A Wee Prayer; and When In Rome - Colin Steele Quintet (from Twilight Dreams). A Wee Prayer is haunting, gentle little small tune
You Ain’t Gonna Know Me ‘Cause You Think You Know Me - The Dedication Orchestra (from Spirits Rejoice). From the first Dedication Orchestra CD, this tunes starts with a simple bass line, and builds and builds and builds. The energy increases, the brass comes in and out, and the bass plugs away through it all. It climaxes with a key change (heralded by Moholo hitting out on his snare), which releases the tension and - wow.

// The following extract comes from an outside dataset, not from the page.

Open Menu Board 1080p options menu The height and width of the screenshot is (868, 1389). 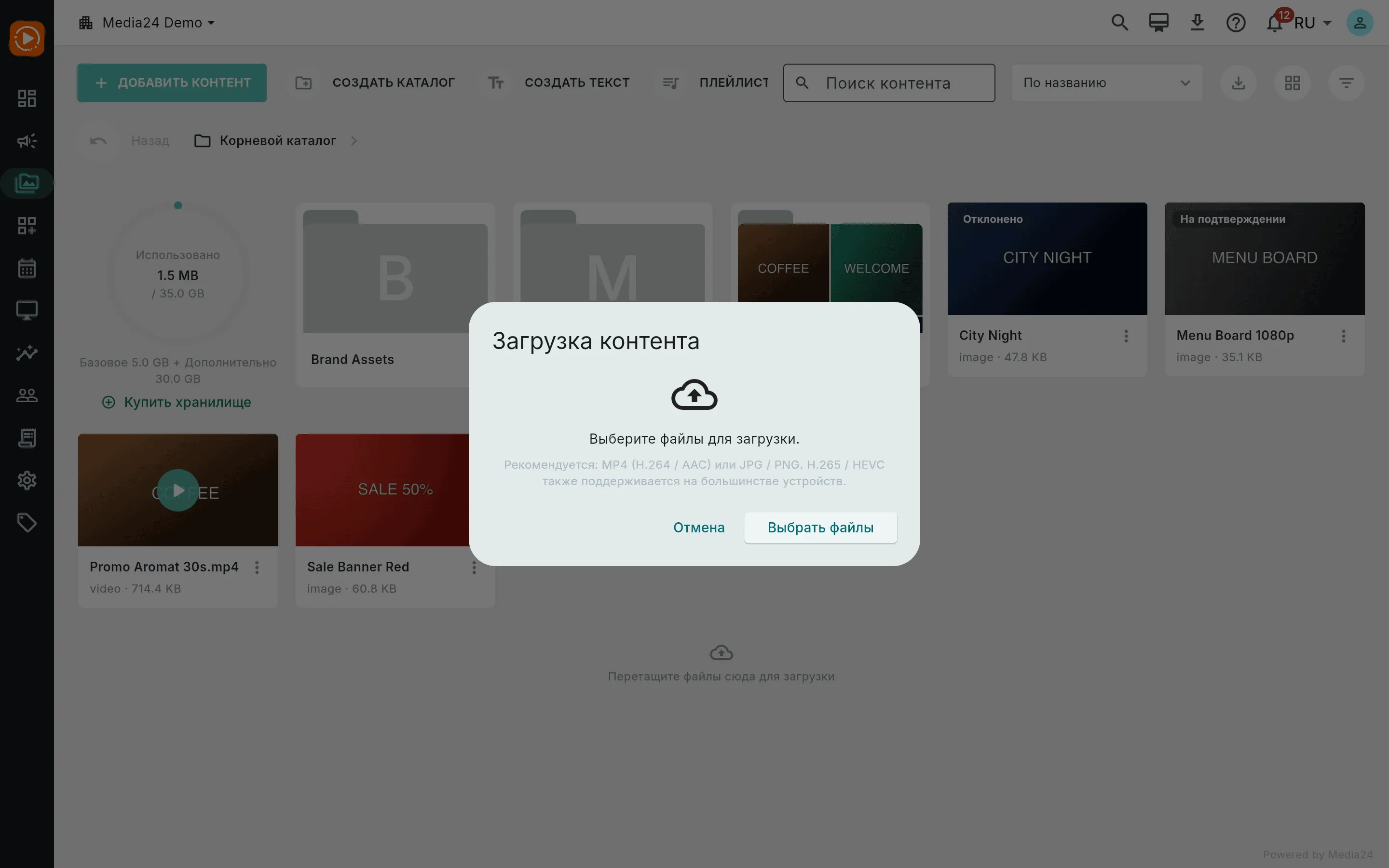(x=1344, y=337)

*Actually, I think the Birth of the Cool was the first jazz record I bought - from Garon Records in the covered market; I was a very cool student...
no subject
Date: 2007-01-19 11:26 pm (UTC)getting oldgrowing up,and this is just the sort of appreciation I was looking for.Browsing the interweb for various peoples' top 20 or top 40 or top 100 left me thinking that it might not be original or challenging, but I couldn't go wrong by starting with Kind Of Blue, possibly followed by A Love Supreme which you seem to endorse as the obvious jazz newbie thing to do. It was the next step that was looking less obvious...
no subject
Date: 2007-01-20 01:16 pm (UTC)I am not quite sure if A Love Supreme is such a good place to start - Coltrane can be quite intense.
You can't really go wrong with Kind of Blue. And someone I didn't include (because he appears on Kind of Blue) is Bill Evans (the pianist; there is also Bill Evans the saxophonist. Not to be confused) - although Evans' influence is seen in the piano records I picked. Check out Evans' Waltz for Debby, Sunday Night at the Village Vanguard (two sets from a famous live session at the Village Vanguard; these seem to have been re-released at the ludicrous price of £22 on Amazon), Portraits in Jazz, and Everybody Digs Bills Evans. Fopp seem to have these all at £6...
no subject
Date: 2007-01-20 08:15 pm (UTC)Play me something in a jazz style and I would struggle to say if it was recorded 5 years ago or 5 decades ago, and whether it would be considered traditional, avant-garde or anything at all...
I shall start with Kind Of Blue and see what happens.